Exosome therapeutics: rising to manufacturing challenges

Exosome therapeutics: rising to manufacturing challenges

The use of extracellular vesicles for regenerative and therapeutic applications is gaining currency. Notably, exosomes derived from mesenchymal stem cells (MSCs), have garnered attention. However, even manufacturing exosomes for relatively small-scale, preclinical and clinical activity has proved challenging. How will scalable production of vast quantities of exosomes for routine therapeutic use be achieved?

Exosomes are nanoscale, extracellular vesicles that mediate short-/long-distance intercellular communication for many physiological and pathological processes. Sitting somewhere between biologicals (proteins) and cell therapy, exosomes’ therapeutic potential has been demonstrated in multiple diseases. This is enabled by some inherent advantages over other vesicular structures and their lower immunogenicity, better tolerability/safety aspects and ease of manipulation/storage when compared with cell-based therapy.

Exosome manufacture is dependent on the production of large quantities of cells which produce the exosomes in ways that do not adversely alter the cell phenotype. Unlike immortal cell lines used for the manufacture of antibodies, for example, the exosomes generated are often not a uniform population. The expansion of MSCs entails high development costs and high levels of regulatory/market uncertainty.

Most cells used for exosome production are anchorage-dependent. Scaling up the culture of these cells relies on technologies that maximize available surface area. Hollow-fibre bioreactors, spheroid culture and microcarrier-based culture all provide solutions. Other than improved yield, exosomes produced in these systems may provide improved functionality in comparison with 2D cultures. A key technical challenge for these technologies is the need to control environmental parameters within the reactors such that the phenotype of the cell and the therapeutic activity of the exosome product does not change significantly during long-term passaging.

The efficiency of exosome secretion may be improved by preconditioning MSCs using various physical and non-physical methods. For example, mechanical shear stress has been reported to increase exosome secretion rate. Genetic modification of the production cells and nanoparticle-based technology may also be used to stimulate exosome release by MSCs.

The components of the culture media may be modulated to increase the productivity and therapeutic efficacy of MSC-derived exosomes. Although many biomaterials have been demonstrated to influence the paracrine output of stem cells, definite validations with which to undertake meaningful scale-up studies on exosome production are scarce. Nevertheless, both the biomaterials and cultivation technologies could be combined—for instance by using extracellular matrix-derived microcarriers—to further enhance the secretion of exosomes by stem cells.
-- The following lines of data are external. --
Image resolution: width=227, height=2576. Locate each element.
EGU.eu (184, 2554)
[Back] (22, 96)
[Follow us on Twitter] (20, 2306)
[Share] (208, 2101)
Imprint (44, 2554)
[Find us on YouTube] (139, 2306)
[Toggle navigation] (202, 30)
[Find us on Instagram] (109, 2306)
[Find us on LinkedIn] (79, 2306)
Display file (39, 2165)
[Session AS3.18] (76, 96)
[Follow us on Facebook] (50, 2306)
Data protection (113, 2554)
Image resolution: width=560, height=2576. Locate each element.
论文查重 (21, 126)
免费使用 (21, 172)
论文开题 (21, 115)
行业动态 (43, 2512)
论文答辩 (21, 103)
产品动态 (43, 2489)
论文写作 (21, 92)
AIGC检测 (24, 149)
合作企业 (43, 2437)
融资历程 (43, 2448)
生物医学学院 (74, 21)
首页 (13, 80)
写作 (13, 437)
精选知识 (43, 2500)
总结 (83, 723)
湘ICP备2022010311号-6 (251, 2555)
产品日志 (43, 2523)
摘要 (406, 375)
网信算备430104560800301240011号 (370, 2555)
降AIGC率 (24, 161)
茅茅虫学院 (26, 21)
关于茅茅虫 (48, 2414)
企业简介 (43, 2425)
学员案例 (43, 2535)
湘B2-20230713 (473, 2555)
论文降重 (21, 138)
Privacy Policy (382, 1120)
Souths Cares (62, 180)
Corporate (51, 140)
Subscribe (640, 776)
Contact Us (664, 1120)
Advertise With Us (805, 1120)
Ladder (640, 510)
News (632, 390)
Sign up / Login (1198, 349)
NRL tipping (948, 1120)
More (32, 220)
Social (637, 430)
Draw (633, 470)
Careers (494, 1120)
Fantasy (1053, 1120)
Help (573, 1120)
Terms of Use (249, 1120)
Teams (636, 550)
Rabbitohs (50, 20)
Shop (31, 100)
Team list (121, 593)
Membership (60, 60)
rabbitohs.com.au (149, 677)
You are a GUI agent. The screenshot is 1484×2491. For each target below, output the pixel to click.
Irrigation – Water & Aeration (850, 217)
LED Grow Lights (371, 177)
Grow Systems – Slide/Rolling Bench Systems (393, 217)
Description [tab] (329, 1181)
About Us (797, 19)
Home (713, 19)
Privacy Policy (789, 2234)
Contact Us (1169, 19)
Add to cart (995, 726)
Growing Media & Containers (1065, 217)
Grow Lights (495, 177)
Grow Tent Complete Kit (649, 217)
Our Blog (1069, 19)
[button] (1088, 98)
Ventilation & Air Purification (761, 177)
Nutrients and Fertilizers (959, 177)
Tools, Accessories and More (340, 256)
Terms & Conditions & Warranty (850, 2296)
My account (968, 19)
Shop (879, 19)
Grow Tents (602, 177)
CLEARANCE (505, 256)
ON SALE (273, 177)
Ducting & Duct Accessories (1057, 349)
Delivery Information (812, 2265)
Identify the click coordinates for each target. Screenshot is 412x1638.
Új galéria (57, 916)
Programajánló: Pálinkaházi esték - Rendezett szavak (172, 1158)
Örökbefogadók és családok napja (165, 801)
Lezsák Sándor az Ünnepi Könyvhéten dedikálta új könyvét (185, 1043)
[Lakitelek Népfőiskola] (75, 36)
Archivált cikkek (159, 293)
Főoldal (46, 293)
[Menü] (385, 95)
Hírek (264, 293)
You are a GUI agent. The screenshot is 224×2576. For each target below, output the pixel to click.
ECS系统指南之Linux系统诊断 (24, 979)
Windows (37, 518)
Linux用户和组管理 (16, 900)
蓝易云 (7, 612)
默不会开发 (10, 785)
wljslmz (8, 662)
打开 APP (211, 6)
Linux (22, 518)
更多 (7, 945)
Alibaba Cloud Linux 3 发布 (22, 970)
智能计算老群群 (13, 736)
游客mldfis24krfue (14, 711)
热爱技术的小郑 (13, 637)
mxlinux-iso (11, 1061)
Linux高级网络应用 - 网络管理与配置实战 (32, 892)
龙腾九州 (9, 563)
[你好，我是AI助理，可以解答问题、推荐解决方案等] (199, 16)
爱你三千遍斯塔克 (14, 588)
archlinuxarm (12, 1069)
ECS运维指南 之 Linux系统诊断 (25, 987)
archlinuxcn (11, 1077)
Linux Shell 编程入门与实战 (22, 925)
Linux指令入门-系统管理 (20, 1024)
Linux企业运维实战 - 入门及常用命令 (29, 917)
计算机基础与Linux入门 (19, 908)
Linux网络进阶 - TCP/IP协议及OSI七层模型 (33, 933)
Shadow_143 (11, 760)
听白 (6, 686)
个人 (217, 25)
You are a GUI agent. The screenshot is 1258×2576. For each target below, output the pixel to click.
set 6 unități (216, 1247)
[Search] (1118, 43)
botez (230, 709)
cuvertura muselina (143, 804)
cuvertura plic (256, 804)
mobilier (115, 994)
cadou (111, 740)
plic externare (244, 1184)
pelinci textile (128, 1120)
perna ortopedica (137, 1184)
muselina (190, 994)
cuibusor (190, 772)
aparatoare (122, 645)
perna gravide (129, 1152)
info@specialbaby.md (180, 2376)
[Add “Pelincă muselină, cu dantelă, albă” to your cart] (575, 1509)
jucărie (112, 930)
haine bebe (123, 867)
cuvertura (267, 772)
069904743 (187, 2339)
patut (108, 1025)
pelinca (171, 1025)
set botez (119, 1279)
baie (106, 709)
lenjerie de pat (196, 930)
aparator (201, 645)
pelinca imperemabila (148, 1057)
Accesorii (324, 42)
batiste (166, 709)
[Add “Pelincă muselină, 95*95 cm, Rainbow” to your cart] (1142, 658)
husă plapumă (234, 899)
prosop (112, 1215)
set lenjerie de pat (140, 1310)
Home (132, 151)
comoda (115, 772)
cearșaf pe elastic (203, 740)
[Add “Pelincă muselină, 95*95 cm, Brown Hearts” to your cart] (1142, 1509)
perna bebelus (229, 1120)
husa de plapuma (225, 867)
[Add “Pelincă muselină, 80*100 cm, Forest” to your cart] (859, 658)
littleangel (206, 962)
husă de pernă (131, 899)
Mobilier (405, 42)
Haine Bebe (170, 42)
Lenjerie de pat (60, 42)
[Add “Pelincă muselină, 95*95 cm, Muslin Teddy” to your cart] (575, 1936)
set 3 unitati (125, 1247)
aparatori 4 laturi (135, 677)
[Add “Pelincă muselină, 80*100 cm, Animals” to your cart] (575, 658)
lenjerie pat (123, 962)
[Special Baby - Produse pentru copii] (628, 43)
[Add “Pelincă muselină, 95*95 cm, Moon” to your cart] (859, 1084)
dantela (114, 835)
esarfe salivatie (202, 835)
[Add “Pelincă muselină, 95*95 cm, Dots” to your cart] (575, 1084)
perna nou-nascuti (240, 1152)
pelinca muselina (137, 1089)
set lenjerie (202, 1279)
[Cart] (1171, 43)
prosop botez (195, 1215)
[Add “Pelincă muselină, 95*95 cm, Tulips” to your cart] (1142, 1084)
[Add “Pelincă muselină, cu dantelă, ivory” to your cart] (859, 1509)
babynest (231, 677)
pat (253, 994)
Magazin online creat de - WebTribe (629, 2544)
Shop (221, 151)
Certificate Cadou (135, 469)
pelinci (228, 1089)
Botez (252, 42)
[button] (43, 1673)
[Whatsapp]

There are also significant downstream processing challenges that need to be addressed when manufacturing exosomes. Most isolation methods currently employed to enrich exosomes from cell culture media are grandfathered in from the early viral purification technologies which discriminate based on physical characteristics. None of these legacy technologies have a way of completely discriminating exosomes beyond either size or density, which often leads to co-isolation of other impurities with overlapping physical characteristics. Notably, viruses can be co-purified with exosomes.

To resolve these contamination issues will require the adoption of an advanced purification platform that can further discriminate exosomes based on their biochemical/biophysical characteristics. These include the use of immunoaffinity methods based on antibody-conjugated magnetic beads and ion-exchange chromatography. The quality and homogeneity of the exosomes captured via these approaches may be superior to the more classical ultracentrifugation technique. However, optimisation of process conditions on a case-by-case basis is necessary and drawbacks such as high cost and sophisticated manipulation may limit large-scale use.

As well as increased capacity, detailed characterization with a better understanding of exosome heterogeneity than currently achieved will be important. The International Society of Extracellular Vesicles (ISEV) has already taken significant steps to provide a broad definition for exosomes and provide a set of criteria for their identification. A combination of measurements from physical observations, flow-cytometry and/or microfluidic tools, creates a useful baseline.

As the way exosomes work is increasingly understood, many researchers are working on the development of synthetic alternatives. Artificial and semi-artificial exosomes have been synthesized through cell fragmentation, gene-editing and other mechanical/chemical methods. These exosome-analogous nanovesicles were fabricated to a size similar to that of exosomes—but reportedly with better pharmacokinetic properties, biocompatibility and tissue-targeting ability.

Many hurdles remain to delivering exosomes as new therapeutic tools. This need for reproducible and standardized platform technologies is apparent with sometimes conflicting results across research groups. Only when manufacturing challenges have been addressed will it be possible to create greater consistency in the final product to ensure the widespread utilization of exosomes in basic research avenues and advance these therapies into the clinic.